2. Regime Explicitness Check#
All regimes defined within the model must be explicitly declared.
- Regimes are not inferred implicitly.
- Each regime has clearly stated boundaries or conditions.
- Undeclared regimes are considered out of scope.
3. Dimensional Consistency Check#
Dimensional structure, if present, must be internally consistent within each declared regime.
- Dimensions are treated as structural descriptors, not physical quantities.
- Cross‑regime dimensional relationships must be explicitly stated.
- Dimensional ambiguity constitutes a validation failure.
4. Operator Mediation Check#
Interactions between substrate regions or regimes must occur through explicitly defined operators.
- Operators mediate interactions rather than enforce outcomes.
- Operator behavior is constrained by regime boundaries.
- Direct, unmediated regime interaction is disallowed.
5. Regime Boundary Integrity Check#
Regime boundaries must be structurally enforced.
- Interactions are valid only within declared regime boundaries.
- Boundary crossings are classified as regime transitions or exits.
- Boundary violations are non‑catastrophic and do not imply model failure.
6. Regime Transition Declaration Check#
If regime transitions are permitted, their conditions must be explicitly declared.
- Transition criteria are structural rather than dynamic.
- Undefined transitions are treated as regime exit.
- Transition semantics do not propagate upward into higher‑level models.
7. Non‑Entanglement Check#
The QSM must not impose semantics, objectives, or optimization criteria on higher‑level models.
- Higher‑level models remain semantically independent.
- Regime structure does not prescribe interpretation.
- Structural constraints do not imply behavioral intent.
8. Failure Semantics Check#
Failure conditions must be framed as regime exit rather than error.
- Regime exit does not invalidate the substrate.
- No corrective enforcement is applied at the substrate level.
- Failure semantics are descriptive, not prescriptive.
9. Scope Compliance Check#
The model must remain within its declared scope.

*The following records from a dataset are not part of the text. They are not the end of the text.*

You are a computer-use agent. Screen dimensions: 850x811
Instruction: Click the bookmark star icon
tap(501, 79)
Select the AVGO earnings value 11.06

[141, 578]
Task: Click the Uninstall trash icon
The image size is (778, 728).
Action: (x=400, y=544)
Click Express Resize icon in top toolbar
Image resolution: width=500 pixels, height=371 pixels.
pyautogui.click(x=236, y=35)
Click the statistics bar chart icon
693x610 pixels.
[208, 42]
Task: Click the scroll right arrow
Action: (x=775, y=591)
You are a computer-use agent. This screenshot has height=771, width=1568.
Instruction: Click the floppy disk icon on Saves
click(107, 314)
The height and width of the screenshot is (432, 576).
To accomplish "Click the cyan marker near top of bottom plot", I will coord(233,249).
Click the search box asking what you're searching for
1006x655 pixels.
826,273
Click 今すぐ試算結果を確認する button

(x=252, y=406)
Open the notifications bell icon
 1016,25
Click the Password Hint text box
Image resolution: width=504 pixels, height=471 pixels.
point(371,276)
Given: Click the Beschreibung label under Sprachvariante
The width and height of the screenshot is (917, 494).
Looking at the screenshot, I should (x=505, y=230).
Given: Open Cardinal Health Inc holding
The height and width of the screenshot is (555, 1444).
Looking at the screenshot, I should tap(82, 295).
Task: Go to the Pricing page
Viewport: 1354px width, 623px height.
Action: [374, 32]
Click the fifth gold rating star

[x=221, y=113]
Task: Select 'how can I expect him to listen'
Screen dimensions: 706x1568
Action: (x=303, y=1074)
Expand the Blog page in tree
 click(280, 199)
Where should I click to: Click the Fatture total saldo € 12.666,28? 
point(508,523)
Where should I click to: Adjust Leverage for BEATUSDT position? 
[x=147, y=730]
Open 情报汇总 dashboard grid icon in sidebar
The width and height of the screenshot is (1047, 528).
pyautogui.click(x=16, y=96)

- No empirical claims are introduced.
- No physical realism is asserted.
- No simulation or numerical assumptions are embedded.
Validation Summary#
A Quantum Substrate Model instance is considered structurally valid if all checks above are satisfied within the declared operating scope. These checks are intended to support clarity, interpretability, and reproducibility without enforcing implementation‑specific behavior or empirical correspondence.